Francisco amava Jesus menino, porque, neste ser menino, tornou-se-lhe
clara a humildade de Deus. Deus tornou-Se pobre. O seu Filho nasceu na
pobreza do estábulo. No menino Jesus, Deus fez-Se dependente,
necessitado do amor de pessoas humanas, reduzido à condição de pedir o
seu, o nosso, amor.
Hoje, o Natal tornou-se uma festa dos
negócios, cujo fulgor ofuscante esconde o mistério da humildade de Deus,
que nos convida à humildade e à simplicidade. Peçamos ao Senhor que nos
ajude a alongar o olhar para além das fachadas lampejantes deste tempo a
fim de podermos encontrar o menino no estábulo de Belém e, assim,
descobrimos a autêntica alegria e a verdadeira luz.
Francisco
fazia celebrar a santíssima Eucaristia, sobre a manjedoura que estava
colocada entre o boi e o jumento (cf. 1 Celano, 85: Fontes, 469).
Depois, sobre esta manjedoura, construiu-se um altar para que, onde
outrora os animais comeram o feno, os homens pudessem agora receber,
para a salvação da alma e do corpo, a carne do Cordeiro imaculado –
Jesus Cristo –, como narra Celano (cf. 1 Celano, 87: Fontes, 471). Na
Noite santa de Greccio, Francisco – como diácono que era – cantara,
pessoalmente e com voz sonora, o Evangelho do Natal. E toda a celebração
parecia uma exultação contínua de alegria, graças aos magníficos
cânticos natalícios dos Frades (cf. 1 Celano, 85 e 86: Fontes, 469 e
470). Era precisamente o encontro com a humildade de Deus que se
transformava em júbilo: a sua bondade gera a verdadeira festa.
Hoje,
quem entra na igreja da Natividade de Jesus em Belém dá-se conta de que
o portal de outrora com cinco metros e meio de altura, por onde
entravam no edifício os imperadores e os califas, foi em grande parte
tapado, tendo ficado apenas uma entrada com metro e meio de altura.
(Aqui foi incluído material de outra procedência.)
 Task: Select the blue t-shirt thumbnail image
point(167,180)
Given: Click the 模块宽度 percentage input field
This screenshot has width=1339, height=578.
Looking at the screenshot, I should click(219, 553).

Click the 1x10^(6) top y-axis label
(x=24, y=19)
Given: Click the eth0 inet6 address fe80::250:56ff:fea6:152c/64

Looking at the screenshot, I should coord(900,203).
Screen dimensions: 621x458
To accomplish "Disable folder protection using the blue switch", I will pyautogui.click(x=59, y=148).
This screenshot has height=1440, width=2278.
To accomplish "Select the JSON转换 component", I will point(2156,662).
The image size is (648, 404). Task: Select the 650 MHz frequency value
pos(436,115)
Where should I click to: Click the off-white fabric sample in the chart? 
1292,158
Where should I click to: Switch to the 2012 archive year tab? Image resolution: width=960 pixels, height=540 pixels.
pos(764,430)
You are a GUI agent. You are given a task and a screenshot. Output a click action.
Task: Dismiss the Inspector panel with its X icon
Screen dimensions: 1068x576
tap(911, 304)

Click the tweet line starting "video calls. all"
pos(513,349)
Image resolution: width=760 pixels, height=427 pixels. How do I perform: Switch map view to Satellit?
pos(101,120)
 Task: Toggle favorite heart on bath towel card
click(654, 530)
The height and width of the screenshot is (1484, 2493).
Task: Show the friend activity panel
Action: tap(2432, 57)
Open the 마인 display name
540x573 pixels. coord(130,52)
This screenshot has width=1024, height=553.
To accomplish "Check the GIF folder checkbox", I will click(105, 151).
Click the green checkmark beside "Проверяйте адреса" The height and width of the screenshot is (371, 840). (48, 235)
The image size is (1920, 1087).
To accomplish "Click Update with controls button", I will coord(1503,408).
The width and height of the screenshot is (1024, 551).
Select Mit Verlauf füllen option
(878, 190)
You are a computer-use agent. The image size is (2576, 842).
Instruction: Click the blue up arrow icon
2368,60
Provavelmente isso foi feito com a intenção de proteger melhor a igreja
contra eventuais assaltos, mas sobretudo para evitar que se entrasse a
cavalo na casa de Deus. Quem deseja entrar no lugar do nascimento de Jesus deve inclinar-se.
Parece-me que nisto se encerra uma verdade mais profunda, pela qual nos queremos deixar tocar nesta noite santa: se
quisermos encontrar Deus manifestado como menino, então devemos descer
do cavalo da nossa razão «iluminada». Devemos depor as nossas falsas
certezas, a nossa soberba intelectual, que nos impede de perceber a
proximidade de Deus. Devemos seguir o caminho interior de São
Francisco: o caminho rumo àquela extrema simplicidade exterior e
interior que torna o coração capaz de ver. D
Devemos inclinar-nos,
caminhar espiritualmente por assim dizer a pé, para podermos entrar
pelo portal da fé e encontrar o Deus que é diverso dos nossos
preconceitos e das nossas opiniões: o Deus que Se esconde na humildade
dum menino acabado de nascer.Celebremos
assim a liturgia desta Noite santa, renunciando a fixarmo-nos no que é
material, mensurável e palpável. Deixemo-nos fazer simples por aquele
Deus que Se manifesta ao coração que se tornou simples. E nesta
hora rezemos também e sobretudo por todos aqueles que são obrigados a
viver o Natal na pobreza, no sofrimento, na condição de emigrante,
pedindo que se lhes manifeste a bondade de Deus no seu esplendor, que
nos toque a todos, a eles e a nós, aquela bondade que Deus quis, com o
nascimento de seu Filho no estábulo, trazer ao mundo. Amen.